Docling → Chroma → Ollama: Simple Local RAG Pipeline

PyPI
Python
License


🔎 What is DocRAG LLM?

DocRAG LLM is a local-first Retrieval-Augmented Generation (RAG) pipeline.
It connects Docling for parsing → ChromaDB for vector storage → Ollama for local LLM inference.

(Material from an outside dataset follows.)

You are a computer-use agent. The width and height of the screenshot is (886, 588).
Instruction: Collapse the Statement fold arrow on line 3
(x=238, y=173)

No cloud lock-in. No API costs. Just local docs → local vectors → local LLMs.


✨ Features

  • 🔍 Parse documents with Docling (PDF, DOCX, PPTX, HTML, etc.)
  • 📑 Intelligent chunking for retrieval
  • 🧠 Store embeddings in ChromaDB
  • 🤖 Answer questions using Ollama (default: llama3.2:1b)
  • 🛡️ Privacy-first → all local execution
  • 🖥️ Use as a CLI tool or Python library

📦 Installation

pip install docrag-llm

Requirements:

  • Python 3.10+
  • Ollama installed & running
  • Local models:
    ollama pull llama3.2:1b
    ollama pull nomic-embed-text
    

🚀 Quickstart

CLI – Ingest and Ask

# Ingest a document (default collection: demo)
python -m docrag.cli ingest https://arxiv.org/pdf/2508.20755

# Ask a question (default LLM: llama3.2:1b)
python -m docrag.cli ask "Summarize in 1 paragraph with 5 bullet points"

Python API

from docrag import DocragSettings, RAGPipeline

cfg = DocragSettings(
    persist_path="./.chroma",
    collection="demo",
    embed_model="nomic-embed-text",
    llm_model="llama3.2:1b",
)

pipeline = RAGPipeline(cfg)

# Ingest
n_chunks = pipeline.ingest("https://arxiv.org/pdf/2508.20755")
print(f"Ingested {n_chunks} chunks")

# Ask
answer = pipeline.ask("Give a concise bullet summary of the paper's contributions.")
print(answer)

⚙️ Configuration

Both CLI & Python API let you customize:

  • persist_path → where ChromaDB stores vectors
  • collection → logical collection name
  • embed_model → embedding model (Ollama tag)
  • llm_model → LLM model (default: llama3.2:1b)
  • chunk_chars / chunk_overlap → chunking granularity

📊 Roadmap

  • model-check CLI → list installed Ollama models
  • Support multiple backends (Weaviate, Milvus)
  • Streaming output for long answers
  • Expanded test suite (large document regression cases)
  • Example notebooks & Hugging Face demo

🤝 Contributing

PRs and issues welcome!

pip install "docrag-llm[dev]"
ruff check .
pytest

📜 License

MIT License © 2025 Armando Medina


Project details


Download files

Download the file for your platform. If you're not sure which to choose, learn more about installing packages.

Source Distribution

docrag_llm-0.1.25.tar.gz (6.8 kB view details)

Uploaded Source

Built Distribution

If you're not sure about the file name format, learn more about wheel file names.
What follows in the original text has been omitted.